Читрабхану только кивнул.
— Вот уже девять месяцев, как ты в этом ашраме. Ты не тоскуешь по дому? — спросила Пратичи.
— А ты как?
— Мы же свободны от привязанности. Мы предложили себя целиком, в том числе и наши тела, ради блага человечества. Другой мысли и быть не может. Наша цель — идти по стопам нашего гуру. Мы не цепляемся за родителей, дома и собственность. И уж тем более у нас нет привычки вывешивать национальные символы, как это любят делать у вас. И всё это милостью Чарваки.
— А наши называют ваш народ неприкасаемым. Но, если я понимаю правильно, ваша философия — философия жизни, и в ней есть и отречение, и бескорыстие. Странно, что наши люди это не понимают. Примитивная раса, что тут скажешь? Будь моя воля, сжёг бы все пальмовые листья со старой литературой, которой им запудрили мозги, и воспитывал новые поколения на учениях Чарваки.

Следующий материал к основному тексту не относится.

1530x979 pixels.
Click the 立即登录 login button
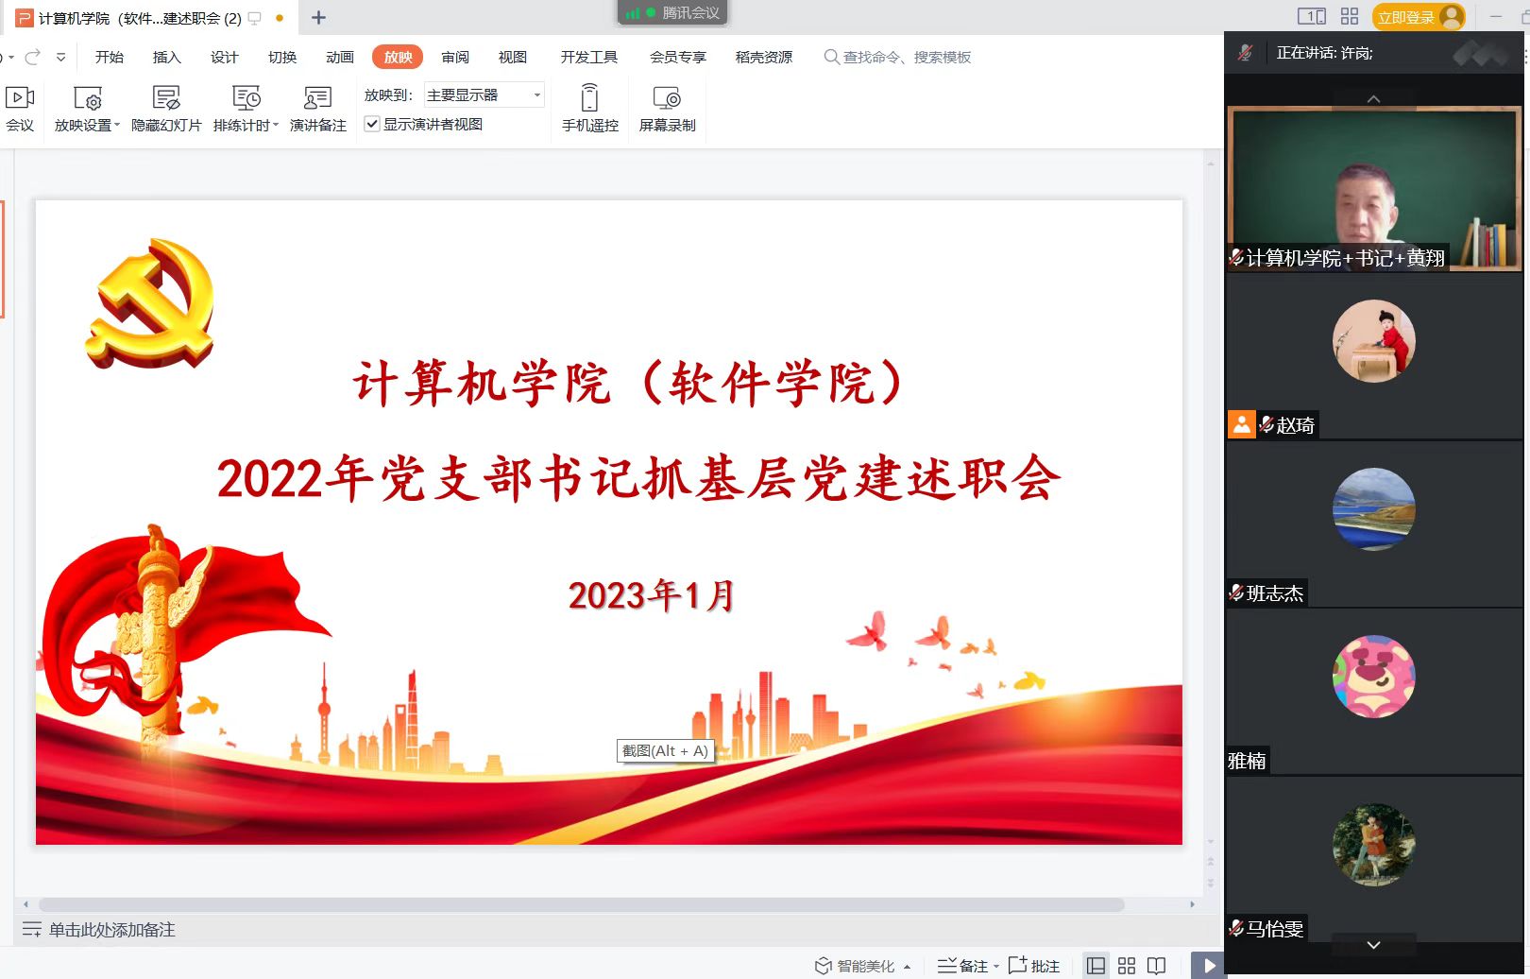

Они подошли к домику. Читрабхану открыл дверь и вошёл. На возвышении из соснового дерева горела лампа. Он зажёг ещё четыре лампы и пригласил Пратичи войти. Возле возвышения стояли два деревянных стула. Платформа с каждой стороны имела возвышения. Деревянную кровать с мягкими подушками покрывало прекрасное одеяло, на которым были воспроизведены обнажённые женщины, а стены домика — их цветные изображения в соблазнительных позах. Пратичи откинулась на стул и легонько потрясла фляжку, стоявшую на столе, чтобы проверить, есть ли там вино.
— Ты хотела, чтобы я сыграл на флейте. Я моту начать? — спросил Читрабхану.
— Люди рассказывают целые истории о музыке флейты вашего Кришны. Говорят, даже коровы, птицы, змеи и рыбы радуются его музыке. Ты в это веришь?